Task statement => Copy out each line of the items below word for word, leaving out the pictures.

[start Data for this exercise]

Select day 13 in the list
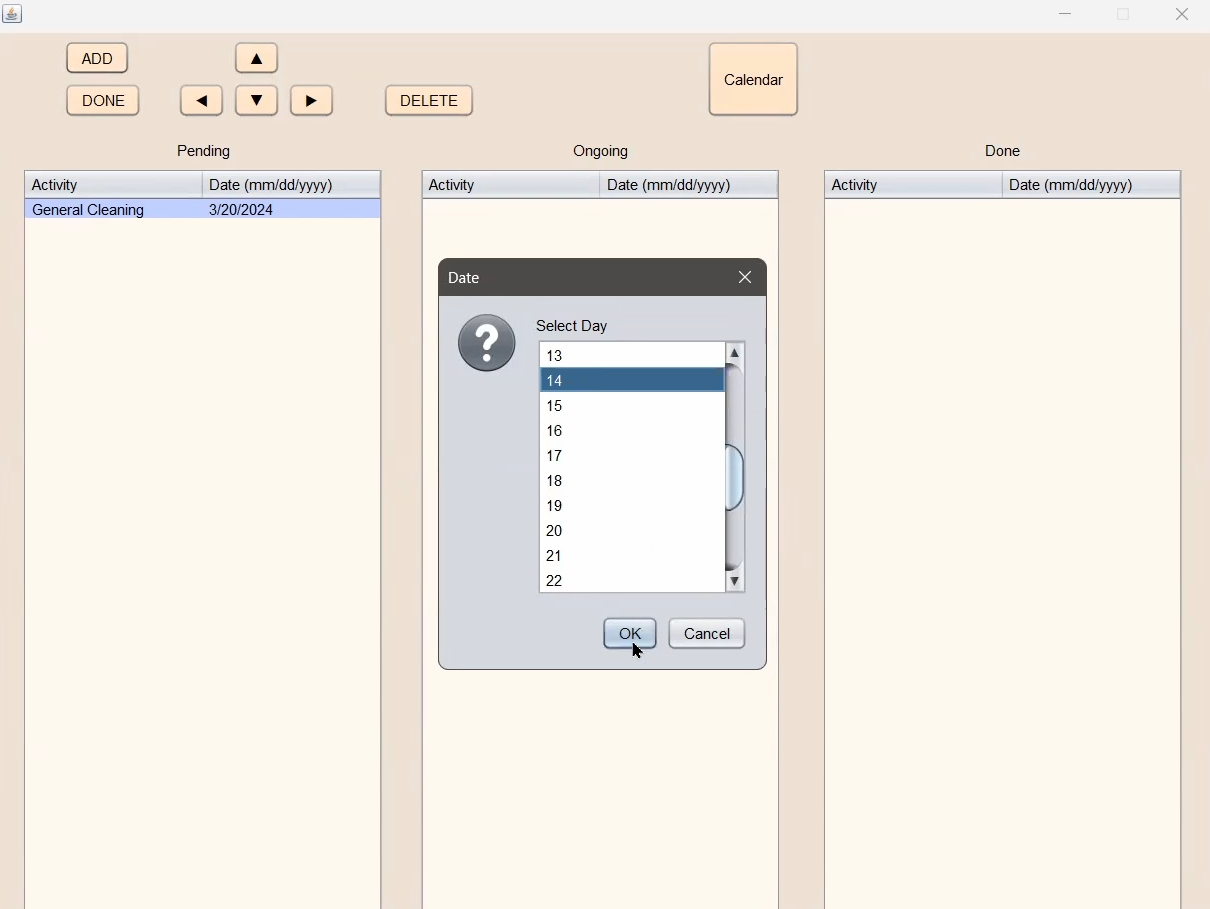 [x=632, y=355]
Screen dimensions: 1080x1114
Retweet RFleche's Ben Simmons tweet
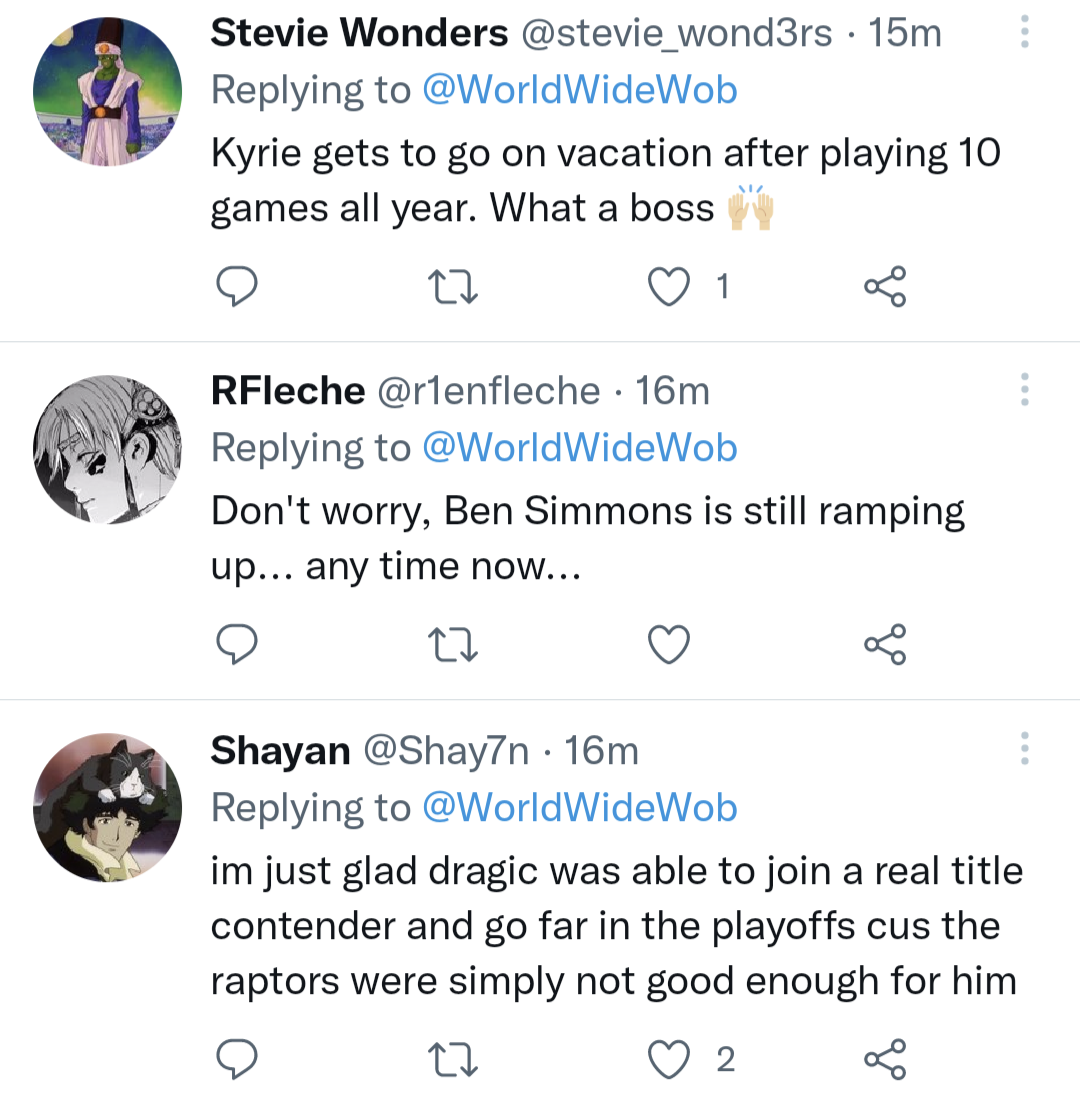[453, 645]
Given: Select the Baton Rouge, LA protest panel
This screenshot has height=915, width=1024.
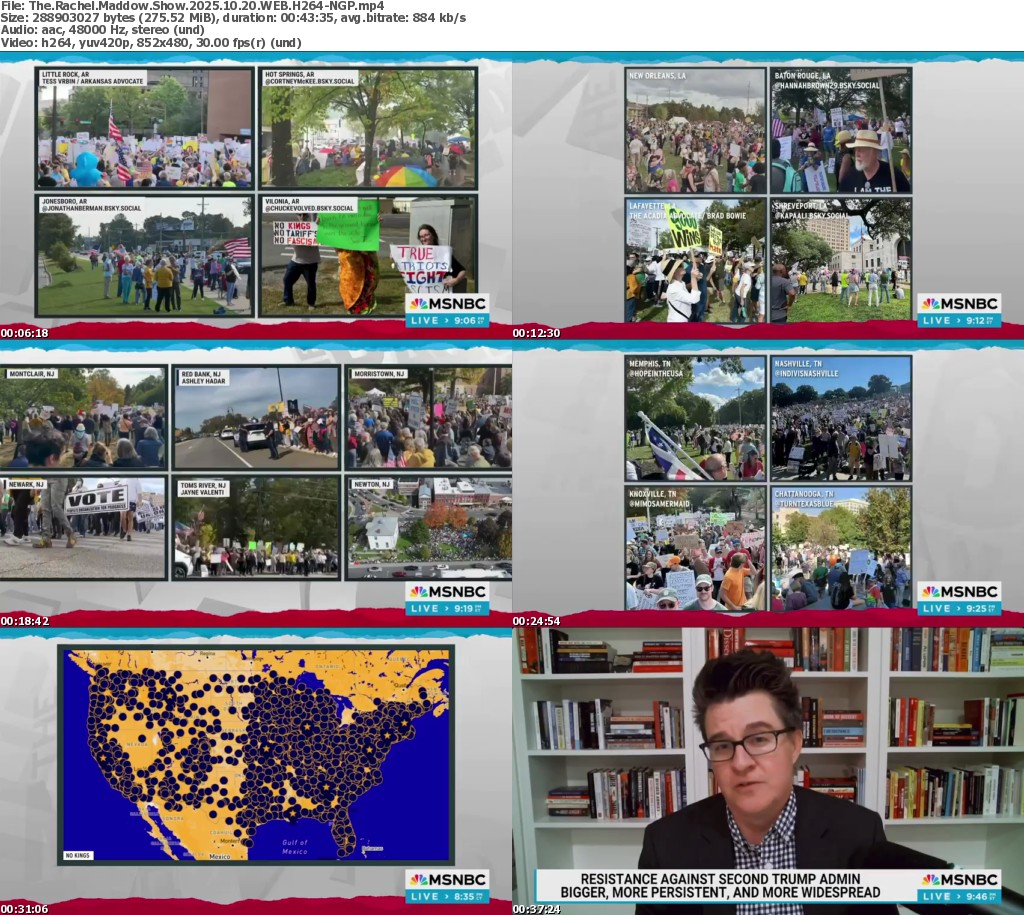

[end Data for this exercise]

Answer =>
Select day 13 in the list
 [x=632, y=355]
Screen dimensions: 1080x1114
Retweet RFleche's Ben Simmons tweet
[453, 645]
Given: Select the Baton Rouge, LA protest panel
This screenshot has height=915, width=1024.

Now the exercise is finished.